Releases: bottomless-archive-project/library-of-alexandria
1.3.0
The documentation for this release is available here.
Features
- #283 Migrated the UI of the Web Application to the latest version of Angular. This change required a full rewrite of the UI.
- #306 Improved the loading speed of the dashboard screen by parallelizing queries and requests to MongoDB and Elasticsearch.
- #284 Added a debug screen to the dashboard where individual document's database information can be requested by providing the id of the document.
- #285 Added loading indicators for the search and dashboard pages.
- #297 Added an option to configure the MongoDB connection with a URI.
Documentation
- #303 Updated the hardware recommendations in the documentation.
- #301 Added documentation for the folder-based "downloading".
Bugfixes
- #254 Fixed a bug that killed the Generator Application in rare cases.
Maintenance
1.2.0
For a full changelog between 1.2.0 and 1.1.1 please check the changelogs of the release candidates and milestones.
The documentation for this release is available here.
Bugfixes
- #293 Fixed a buffer leak in the Indexer Application.
- #294 Files that had no content were never set to INDEXED. Because of this, these documents were re-parsed every time the Indexer Application is started.
- #291 The DebugController returned DocumentEntities instead of a DebugResponse. This made the response cluttered with some meaningless information.
Documentation
1.2.0-milestone.1
The next release will be 1.2.0 most likely.
The documentation for this release is available here.
Features
- #152 Replaced the Vault Application's web endpoints with RSocket based ones. This makes indexing more performant.
- #278 Created a debug endpoint to make querying a document's info from the database easier. Later on, this endpoint will be integrated into the administrator dashboard on the Web Application. Until then, it can be called manually from the browser.
- #273 Upgraded the application to Java 16.
- #270 Renamed the INDEXING_FAILURE document status to CORRUPT. This hopefully makes it more describing what's the status of the document. Corruption can happen, and indexing failure is just a symptom. The INDEXING_FAILURE status will be removed in the future. Please use the cleanup command to remove documents from the database that has this status.
- #271 Created a cleanup command that removes the corrupt documents from the database and corresponding vaults.
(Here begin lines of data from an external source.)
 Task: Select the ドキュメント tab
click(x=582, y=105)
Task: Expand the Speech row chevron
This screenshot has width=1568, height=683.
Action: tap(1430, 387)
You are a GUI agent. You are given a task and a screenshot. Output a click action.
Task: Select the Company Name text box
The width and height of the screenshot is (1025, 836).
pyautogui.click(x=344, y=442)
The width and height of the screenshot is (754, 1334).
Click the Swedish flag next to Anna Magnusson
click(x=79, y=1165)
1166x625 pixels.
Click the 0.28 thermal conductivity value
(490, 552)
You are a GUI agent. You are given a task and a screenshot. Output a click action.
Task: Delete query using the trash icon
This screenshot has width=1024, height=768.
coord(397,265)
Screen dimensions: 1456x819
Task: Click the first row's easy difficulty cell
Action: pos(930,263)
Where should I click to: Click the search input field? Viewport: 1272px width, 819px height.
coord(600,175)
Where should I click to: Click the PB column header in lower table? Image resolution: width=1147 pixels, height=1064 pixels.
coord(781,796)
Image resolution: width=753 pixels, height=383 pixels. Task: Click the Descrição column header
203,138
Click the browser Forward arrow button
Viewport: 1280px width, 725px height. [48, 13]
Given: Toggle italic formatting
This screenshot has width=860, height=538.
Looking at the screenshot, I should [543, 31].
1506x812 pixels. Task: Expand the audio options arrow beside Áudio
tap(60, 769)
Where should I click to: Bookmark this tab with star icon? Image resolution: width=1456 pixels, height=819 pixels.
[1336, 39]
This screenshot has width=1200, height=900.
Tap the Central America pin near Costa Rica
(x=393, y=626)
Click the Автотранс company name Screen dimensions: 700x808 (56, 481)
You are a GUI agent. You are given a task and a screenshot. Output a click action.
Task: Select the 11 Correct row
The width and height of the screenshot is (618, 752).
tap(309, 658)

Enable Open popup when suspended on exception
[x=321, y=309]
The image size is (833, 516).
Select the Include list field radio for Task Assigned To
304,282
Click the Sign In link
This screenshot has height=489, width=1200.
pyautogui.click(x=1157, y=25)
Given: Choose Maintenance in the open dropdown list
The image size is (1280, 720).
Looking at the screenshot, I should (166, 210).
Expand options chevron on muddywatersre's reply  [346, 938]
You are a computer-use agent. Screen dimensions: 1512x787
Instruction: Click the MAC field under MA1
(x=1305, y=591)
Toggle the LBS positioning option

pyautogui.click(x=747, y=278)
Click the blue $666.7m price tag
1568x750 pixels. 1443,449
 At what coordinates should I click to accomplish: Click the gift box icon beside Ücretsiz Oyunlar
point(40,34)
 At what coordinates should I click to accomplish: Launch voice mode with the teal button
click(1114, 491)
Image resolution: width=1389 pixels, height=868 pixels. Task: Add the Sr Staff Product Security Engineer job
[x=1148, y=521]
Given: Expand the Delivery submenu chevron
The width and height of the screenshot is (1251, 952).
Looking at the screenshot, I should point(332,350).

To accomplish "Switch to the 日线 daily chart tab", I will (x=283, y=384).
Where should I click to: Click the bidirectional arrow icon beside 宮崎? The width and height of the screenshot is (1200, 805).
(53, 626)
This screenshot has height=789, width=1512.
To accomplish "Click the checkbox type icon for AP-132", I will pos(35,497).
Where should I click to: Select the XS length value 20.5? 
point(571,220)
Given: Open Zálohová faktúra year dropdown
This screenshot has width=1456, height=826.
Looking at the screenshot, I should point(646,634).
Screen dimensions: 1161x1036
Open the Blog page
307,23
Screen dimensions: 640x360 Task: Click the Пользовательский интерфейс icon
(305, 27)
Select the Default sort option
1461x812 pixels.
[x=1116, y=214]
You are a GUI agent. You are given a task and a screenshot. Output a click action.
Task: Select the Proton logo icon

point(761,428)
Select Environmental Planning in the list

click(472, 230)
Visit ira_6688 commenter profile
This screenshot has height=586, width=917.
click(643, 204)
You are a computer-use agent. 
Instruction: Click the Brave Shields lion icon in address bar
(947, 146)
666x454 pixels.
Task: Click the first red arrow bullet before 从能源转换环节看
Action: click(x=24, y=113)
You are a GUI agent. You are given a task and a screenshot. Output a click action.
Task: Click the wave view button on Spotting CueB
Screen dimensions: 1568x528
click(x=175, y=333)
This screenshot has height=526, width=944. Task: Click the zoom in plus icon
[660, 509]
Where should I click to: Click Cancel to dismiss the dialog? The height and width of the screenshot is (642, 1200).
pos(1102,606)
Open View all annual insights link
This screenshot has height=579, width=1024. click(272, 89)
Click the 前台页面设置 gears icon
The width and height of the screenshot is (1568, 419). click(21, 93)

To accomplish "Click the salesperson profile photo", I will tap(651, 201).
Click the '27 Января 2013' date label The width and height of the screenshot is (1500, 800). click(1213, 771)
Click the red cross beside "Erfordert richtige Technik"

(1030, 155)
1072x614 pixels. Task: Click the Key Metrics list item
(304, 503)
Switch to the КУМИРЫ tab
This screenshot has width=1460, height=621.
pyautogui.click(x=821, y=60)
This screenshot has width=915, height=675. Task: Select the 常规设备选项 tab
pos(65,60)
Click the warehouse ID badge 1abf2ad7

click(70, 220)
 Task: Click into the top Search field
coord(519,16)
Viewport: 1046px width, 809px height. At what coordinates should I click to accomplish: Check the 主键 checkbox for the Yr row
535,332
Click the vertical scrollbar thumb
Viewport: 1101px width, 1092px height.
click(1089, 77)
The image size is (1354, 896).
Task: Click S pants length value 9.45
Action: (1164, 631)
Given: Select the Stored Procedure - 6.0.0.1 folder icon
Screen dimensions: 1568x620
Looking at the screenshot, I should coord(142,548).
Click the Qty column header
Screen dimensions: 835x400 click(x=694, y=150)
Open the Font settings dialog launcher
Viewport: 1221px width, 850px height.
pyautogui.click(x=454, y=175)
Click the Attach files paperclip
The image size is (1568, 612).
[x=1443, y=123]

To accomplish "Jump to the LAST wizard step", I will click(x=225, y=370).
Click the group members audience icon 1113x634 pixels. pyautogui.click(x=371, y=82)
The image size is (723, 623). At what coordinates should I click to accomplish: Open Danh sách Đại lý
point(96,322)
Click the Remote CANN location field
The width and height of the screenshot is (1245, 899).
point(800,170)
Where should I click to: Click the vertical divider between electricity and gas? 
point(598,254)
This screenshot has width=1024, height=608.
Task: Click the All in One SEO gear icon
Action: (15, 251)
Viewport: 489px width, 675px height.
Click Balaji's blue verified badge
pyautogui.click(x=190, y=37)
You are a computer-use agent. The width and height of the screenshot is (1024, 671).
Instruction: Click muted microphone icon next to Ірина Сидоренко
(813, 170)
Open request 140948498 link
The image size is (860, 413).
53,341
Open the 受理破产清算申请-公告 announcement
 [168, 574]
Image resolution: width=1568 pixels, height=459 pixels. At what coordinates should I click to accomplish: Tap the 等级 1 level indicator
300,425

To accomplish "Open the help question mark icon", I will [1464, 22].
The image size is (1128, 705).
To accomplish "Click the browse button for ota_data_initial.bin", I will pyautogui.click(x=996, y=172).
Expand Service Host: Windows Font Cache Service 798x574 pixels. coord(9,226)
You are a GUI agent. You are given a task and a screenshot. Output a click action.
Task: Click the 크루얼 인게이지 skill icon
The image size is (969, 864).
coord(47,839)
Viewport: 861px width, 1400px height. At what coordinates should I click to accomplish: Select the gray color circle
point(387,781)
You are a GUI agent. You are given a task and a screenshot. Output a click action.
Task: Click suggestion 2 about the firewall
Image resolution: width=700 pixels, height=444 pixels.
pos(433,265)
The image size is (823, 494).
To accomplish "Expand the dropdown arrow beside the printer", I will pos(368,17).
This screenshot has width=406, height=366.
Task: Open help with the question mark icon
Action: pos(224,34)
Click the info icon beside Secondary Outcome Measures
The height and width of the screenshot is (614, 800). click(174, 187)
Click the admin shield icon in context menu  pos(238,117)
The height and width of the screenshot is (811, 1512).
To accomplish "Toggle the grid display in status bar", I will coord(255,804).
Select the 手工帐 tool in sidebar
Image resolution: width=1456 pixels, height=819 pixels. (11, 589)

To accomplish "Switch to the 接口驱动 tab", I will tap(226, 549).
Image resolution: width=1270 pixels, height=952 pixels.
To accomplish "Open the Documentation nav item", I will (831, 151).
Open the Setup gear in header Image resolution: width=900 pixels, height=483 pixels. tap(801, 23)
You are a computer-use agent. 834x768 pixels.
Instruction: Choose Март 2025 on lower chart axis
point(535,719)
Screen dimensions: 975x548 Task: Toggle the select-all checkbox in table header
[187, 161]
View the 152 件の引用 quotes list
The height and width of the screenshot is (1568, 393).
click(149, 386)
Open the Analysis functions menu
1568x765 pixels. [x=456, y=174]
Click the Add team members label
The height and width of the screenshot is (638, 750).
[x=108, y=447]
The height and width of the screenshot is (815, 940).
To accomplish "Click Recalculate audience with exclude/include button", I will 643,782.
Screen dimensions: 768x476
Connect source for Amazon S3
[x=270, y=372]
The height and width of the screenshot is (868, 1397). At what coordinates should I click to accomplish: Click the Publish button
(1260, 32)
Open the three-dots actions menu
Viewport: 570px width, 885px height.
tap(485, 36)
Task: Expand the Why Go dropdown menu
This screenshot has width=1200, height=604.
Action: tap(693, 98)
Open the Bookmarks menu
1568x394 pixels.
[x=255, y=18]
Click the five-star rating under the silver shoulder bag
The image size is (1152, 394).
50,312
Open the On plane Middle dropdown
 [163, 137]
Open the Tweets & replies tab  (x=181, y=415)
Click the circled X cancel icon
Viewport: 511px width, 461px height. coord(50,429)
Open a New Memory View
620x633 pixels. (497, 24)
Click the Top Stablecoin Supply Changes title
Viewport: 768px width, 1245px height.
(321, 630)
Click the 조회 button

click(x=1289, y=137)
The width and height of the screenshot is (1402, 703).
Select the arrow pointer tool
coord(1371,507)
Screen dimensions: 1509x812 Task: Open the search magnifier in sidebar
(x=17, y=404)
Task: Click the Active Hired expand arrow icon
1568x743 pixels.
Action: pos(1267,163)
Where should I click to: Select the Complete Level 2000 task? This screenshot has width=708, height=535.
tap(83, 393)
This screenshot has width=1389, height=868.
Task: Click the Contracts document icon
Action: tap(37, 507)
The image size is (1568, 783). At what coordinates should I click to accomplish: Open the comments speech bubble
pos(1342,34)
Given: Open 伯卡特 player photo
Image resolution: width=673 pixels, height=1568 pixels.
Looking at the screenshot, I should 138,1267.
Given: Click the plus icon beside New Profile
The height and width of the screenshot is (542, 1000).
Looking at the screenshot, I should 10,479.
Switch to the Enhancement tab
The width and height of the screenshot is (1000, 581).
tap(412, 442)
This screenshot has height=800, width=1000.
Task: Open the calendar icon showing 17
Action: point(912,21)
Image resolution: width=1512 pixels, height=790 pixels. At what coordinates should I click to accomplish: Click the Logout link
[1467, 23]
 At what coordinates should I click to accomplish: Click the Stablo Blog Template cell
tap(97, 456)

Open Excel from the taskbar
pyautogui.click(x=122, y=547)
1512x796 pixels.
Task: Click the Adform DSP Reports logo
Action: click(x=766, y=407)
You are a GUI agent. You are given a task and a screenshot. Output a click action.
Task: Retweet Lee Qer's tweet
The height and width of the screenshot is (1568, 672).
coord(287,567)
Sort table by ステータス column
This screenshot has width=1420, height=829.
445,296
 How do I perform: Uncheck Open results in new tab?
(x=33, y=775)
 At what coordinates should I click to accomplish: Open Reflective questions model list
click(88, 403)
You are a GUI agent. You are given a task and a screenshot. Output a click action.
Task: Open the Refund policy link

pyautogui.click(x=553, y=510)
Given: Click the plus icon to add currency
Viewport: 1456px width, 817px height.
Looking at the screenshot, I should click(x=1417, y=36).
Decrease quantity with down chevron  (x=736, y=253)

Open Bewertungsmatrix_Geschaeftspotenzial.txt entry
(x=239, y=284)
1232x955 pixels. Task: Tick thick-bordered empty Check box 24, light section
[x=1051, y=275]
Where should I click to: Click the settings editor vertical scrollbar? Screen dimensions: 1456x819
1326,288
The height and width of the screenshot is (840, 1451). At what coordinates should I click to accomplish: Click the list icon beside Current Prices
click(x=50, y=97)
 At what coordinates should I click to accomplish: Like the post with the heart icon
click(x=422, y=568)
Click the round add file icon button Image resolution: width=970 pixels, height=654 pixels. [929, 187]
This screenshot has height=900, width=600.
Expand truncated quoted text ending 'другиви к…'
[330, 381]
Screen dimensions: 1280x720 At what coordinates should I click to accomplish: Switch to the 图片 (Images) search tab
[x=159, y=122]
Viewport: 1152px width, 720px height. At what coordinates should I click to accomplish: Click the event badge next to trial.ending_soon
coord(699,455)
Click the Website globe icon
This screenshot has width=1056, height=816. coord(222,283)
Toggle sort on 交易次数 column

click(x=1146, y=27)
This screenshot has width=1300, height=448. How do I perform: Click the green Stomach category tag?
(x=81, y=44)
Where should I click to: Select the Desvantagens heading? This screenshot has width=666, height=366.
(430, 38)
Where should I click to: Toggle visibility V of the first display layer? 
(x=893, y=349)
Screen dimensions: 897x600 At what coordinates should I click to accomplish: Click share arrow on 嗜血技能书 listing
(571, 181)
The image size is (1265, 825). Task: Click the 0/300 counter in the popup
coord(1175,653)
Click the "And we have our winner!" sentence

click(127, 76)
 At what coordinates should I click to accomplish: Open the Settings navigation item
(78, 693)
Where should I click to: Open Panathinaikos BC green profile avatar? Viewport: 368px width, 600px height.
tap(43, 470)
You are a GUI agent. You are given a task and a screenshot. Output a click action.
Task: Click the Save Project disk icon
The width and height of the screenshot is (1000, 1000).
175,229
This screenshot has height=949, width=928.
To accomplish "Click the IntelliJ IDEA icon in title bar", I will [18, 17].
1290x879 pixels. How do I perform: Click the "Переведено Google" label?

It removes every document that has the status INDEXING_FAILURE or CORRUPT.
- #282 Re-added some optimizations that were removed when the whole application was moved to the reactive stack.
Bugfixes
- #267 Fixed a bug that made the Vault Application occasionally fail because it tried to read the queue on multiple threads while initializing.
Maintenance
1.1.1
1.1.0
For a full changelog between 1.1.0 and 1.0.1 please check the changelogs of the release candidates and milestones.
The documentation for this release is available here.
Features
- #227 Created an official webpage for the project.
Documentation
- #262 Fixed that the documentation still mentioned Java 14 while the requirement is Java 15.
- #263 Added the Indexer Application's missing concurrent-indexer-threads property to the documentation.
- #258 Added the Web Application's missing queue properties to the documentation.
- #256 Added the Generator Application's missing skip lines property to the documentation.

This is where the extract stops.